# 10 Reasons why your dog's haircut costs more than yours



## atsilvers27 (Jul 5, 2011)

I thought this was cute, and soooooooo right! Anyone else who is a groomer will totally understand!



10 Reasons why your dog’s haircut cost more than yours! 

You don’t go for 8 weeks and NEVER wash or brush your hair.

Your hairdresser doesn’t have to CARRY you back and forth, kicking and screaming to the sink.

Your hairdresser doesn’t wash and clean your rear end and give you a sanitary trim!

Your hairdresser doesn’t clean your ears!

Your hairdresser doesn’t have to remove the boogies from your eyes.

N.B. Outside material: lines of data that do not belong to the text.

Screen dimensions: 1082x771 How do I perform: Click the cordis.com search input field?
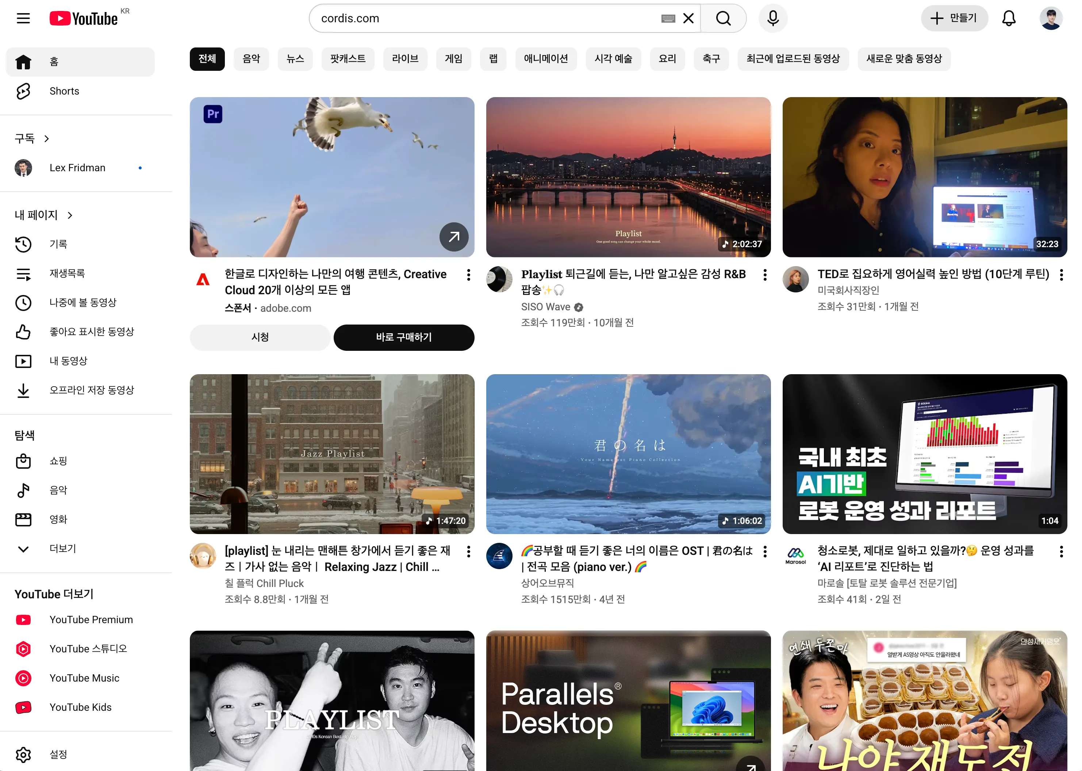(x=484, y=19)
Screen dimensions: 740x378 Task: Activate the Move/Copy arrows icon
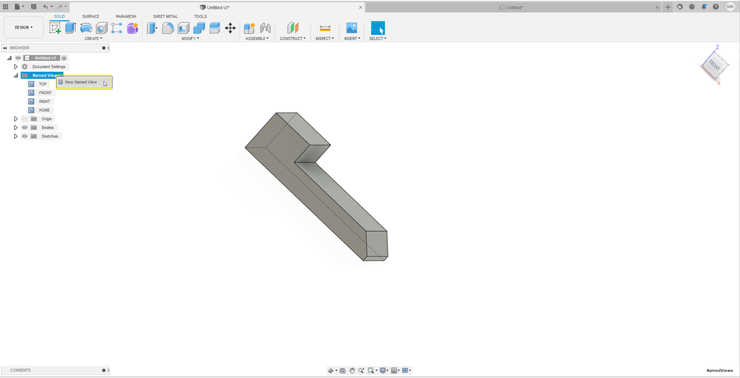click(x=230, y=28)
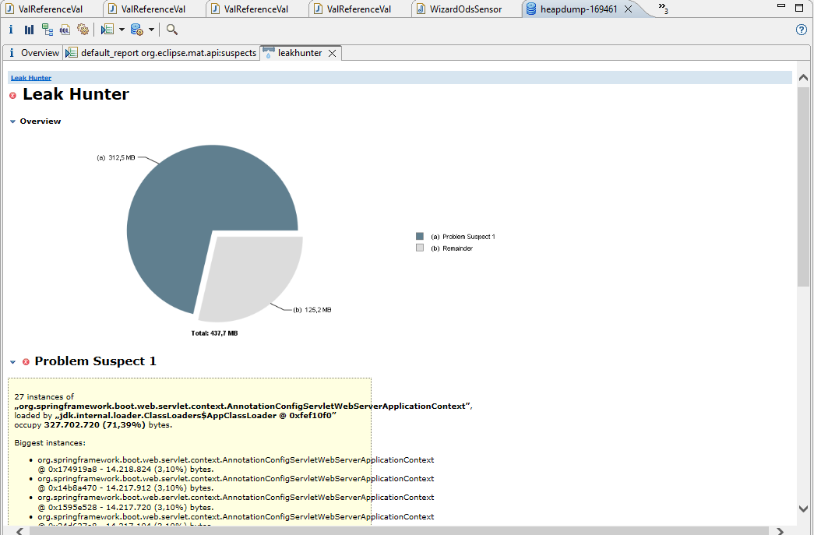Open the dominator tree view
This screenshot has width=814, height=535.
tap(48, 30)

You sit still.

You don’t bite & scratch your hairdresser.

Your hair cut doesn’t include a manicure and pedicure.

Your hairdresser only washes and cuts hair on your head!

You don’t decide to do an Operatic Solo at the top of your lungs and encourage all other patrons to join in!

The likelihood of you peeing or pooping while your hair is being cut is slim.


----------



## HavaneseSoon (Nov 4, 2008)

That's great! Anyone have any additions to add to this one. 

One that I can think of...is The groomer DOES NOT have hours to demat a dog. Time is Money!


----------



## whimsy (Apr 3, 2010)

Very good!! LOL


----------



## motherslittlehelper (Mar 18, 2010)

That was great! :biggrin1:


----------



## gelbergirl (Jun 9, 2007)

* At the end of the session, no one asks "was she good?"


----------



## Diann (Apr 25, 2011)

Oh this is so very, very funny! Thank you for sharing! Priceless!!!


----------



## irnfit (Nov 21, 2006)

ound:


----------



## inlovewithhav (Feb 18, 2011)

gelbergirl said:


> * At the end of the session, no one asks "was she good?"


I don't know I ask that whenever my son gets a hair cut ound:


----------



## Kalico (Jan 11, 2012)

Lol!


----------